Jika agresi ini disahkan kedalam hukum, maka pinjaman dari hate speech akan semakin terjamin dari forum federal. Aksi tersebut didasarkan pada premis legal yaitu: o Individu yang menjadi sasaran Hate Crime akan mencoba untuk pergi keluar batas negara supaya tidak menjadi korban penghinaan. o Pelaku kejahatan Hate Crime akan mencoba untuk pergi melewati batas negara untuk melaksanakan penghinaan terhadap korban. o Pelaku mungkin memakai artikel, termasuk komputer yang bisa berbagi informasi ke banyak sekali negara, untuk melaksanakan Hate Crime.

Kapolri Jenderal, Badrodin Haiti menerbitkan Surat Edaran (SE) untuk mengatasi ujaran kebencian atau hate speech. SE ber-Nomor SE/06/X/2015 itu diteken pada 8 Oktober 2015 kemudian dan telah dikirim ke Kepala Satuan Wilayah (Kasatwil) di seluruh Indonesia untuk dipedomani. Salinan SE yang diterima dari Divisi Pembinaan dan Hukum (Divbinkum) Polri, disebutkan dilema ujaran kebencian semakin mendapat perhatian masyarakat baik nasional atau internasional seiring meningkatnya kepedulian terhadap pinjaman hak asasi insan (HAM). Berikut poin dari SE Kapolri, Jenderal Badrodin Haiti terkait ujaran kebencian: 

Pada Nomor 2 abjad (f) SE disebutkan, ujaran kebencian sanggup berupa tindak pidana yang diatur dalam Kitab Undang-Undang Hukum Pidana (KUHP) dan ketentuan pidana lainnya di luar KUHP, yang berbentuk antara lain: 

  1. Penghinaan. 
  2. Pencemaran nama baik. 
  3. Penistaan.
  4. Perbuatan tidak menyenangkan. 
  5. Memprovokasi. 
  6. Menghasut. 
  7. Menyebarkan isu bohong dan semua tindakan di atas mempunyai tujuan atau bisa berdampak pada tindak diskriminasi, kekerasan, penghilangan nyawa, dan atau konflik sosial. 
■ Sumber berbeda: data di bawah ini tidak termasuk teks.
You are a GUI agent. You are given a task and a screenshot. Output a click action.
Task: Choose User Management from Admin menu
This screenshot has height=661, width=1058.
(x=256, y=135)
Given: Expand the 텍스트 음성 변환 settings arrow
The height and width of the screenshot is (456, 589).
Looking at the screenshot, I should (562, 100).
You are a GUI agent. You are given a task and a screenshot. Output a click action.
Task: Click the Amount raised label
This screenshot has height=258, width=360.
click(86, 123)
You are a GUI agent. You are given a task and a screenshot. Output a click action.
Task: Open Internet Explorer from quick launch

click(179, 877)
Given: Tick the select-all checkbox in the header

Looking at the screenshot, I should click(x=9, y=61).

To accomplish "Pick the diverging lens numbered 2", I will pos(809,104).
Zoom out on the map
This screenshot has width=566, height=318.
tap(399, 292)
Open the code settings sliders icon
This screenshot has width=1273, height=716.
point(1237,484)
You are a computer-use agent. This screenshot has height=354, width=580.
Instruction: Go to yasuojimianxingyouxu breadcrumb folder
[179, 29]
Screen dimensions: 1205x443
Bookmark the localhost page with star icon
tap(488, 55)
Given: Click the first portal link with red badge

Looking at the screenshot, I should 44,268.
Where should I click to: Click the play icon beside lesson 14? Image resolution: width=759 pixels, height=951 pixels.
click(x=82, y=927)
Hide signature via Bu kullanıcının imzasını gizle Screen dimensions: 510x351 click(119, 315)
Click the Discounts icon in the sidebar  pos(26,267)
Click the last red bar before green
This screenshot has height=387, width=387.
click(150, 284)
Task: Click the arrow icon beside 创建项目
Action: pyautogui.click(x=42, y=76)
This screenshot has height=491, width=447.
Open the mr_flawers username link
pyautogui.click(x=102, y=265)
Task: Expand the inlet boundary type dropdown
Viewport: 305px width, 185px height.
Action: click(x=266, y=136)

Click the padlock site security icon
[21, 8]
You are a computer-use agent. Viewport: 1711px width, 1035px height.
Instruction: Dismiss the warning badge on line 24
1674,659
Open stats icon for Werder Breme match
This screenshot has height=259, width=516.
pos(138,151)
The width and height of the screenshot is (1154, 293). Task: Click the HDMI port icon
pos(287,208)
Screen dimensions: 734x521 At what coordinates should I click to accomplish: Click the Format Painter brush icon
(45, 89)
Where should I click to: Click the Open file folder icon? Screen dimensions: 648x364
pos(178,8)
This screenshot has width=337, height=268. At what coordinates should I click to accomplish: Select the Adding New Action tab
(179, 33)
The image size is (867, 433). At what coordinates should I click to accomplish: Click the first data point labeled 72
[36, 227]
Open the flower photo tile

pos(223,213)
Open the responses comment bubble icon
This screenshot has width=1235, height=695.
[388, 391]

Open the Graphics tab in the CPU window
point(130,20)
Selanjutnya pada abjad (g) disebutkan, ujaran kebencian sebagaimana dimaksud di atas, bertujuan untuk menghasut dan menyulut kebencian terhadap individu dan atau kelompok masyarakat, dalam banyak sekali komunitas yang dibedakan dari aspek: 

  1. Suku. 
  2. Agama. 
  3. Aliran keagamaan. 
  4. Keyakinan atau kepercayaan. 
  5. Ras. 
  6. Antargolongan. 
  7. Warna kulit. 
  8. Etnis. 
  9. Gender. 
  10. Kaum difabel. 
  11. Orientasi seksual. 

Pada abjad (h) disebutkan, ujaran kebencian sebagaimana dimaksud di atas sanggup dilakukan melalui banyak sekali media, antara lain: 

  1. Dalam orasi acara kampanye.
  2. Spanduk atau banner. 
  3. Jejaring Media sosial. 
  4. Penyampaian pendapat di muka umum (demonstrasi) 
  5. Ceramah keagamaan. 
  6. Media masa cetak atau elektronik. 
  7. Pamflet. 
Pada abjad (i) disebutkan, dengan memperhatikan pengertian ujaran kebencian di atas, perbuatan ujaran kebencian apabila tidak ditangani dengan efektif, efisien, dan sesuai dengan ketentuan peraturan perundang-undangan, akan berpotensi memunculkan konflik sosial yang meluas, dan berpotensi mengakibatkan tindak diskriminasi, kekerasan, dan atau penghilangan nyawa. Penegakan hukum atas dugaan terjadinya tindak pidana ujaran kebencian dengan mengacu pada ketentuan: 
  1. Pasal 156 KUHP. 
  2. Pasal 310 KUHP. 
  3. Pasal 311 KUHP. 
  4. Pasal 28 jis. Pasal 45 ayat (2) UU nomor 11 tahun 2008 wacana Informasi dan Transaksi Elektronik. 
  5. Pasal 16 UU Nomor 40 Tahun 2008 wacana Penghapusan Diskriminasi Ras dan Etnis.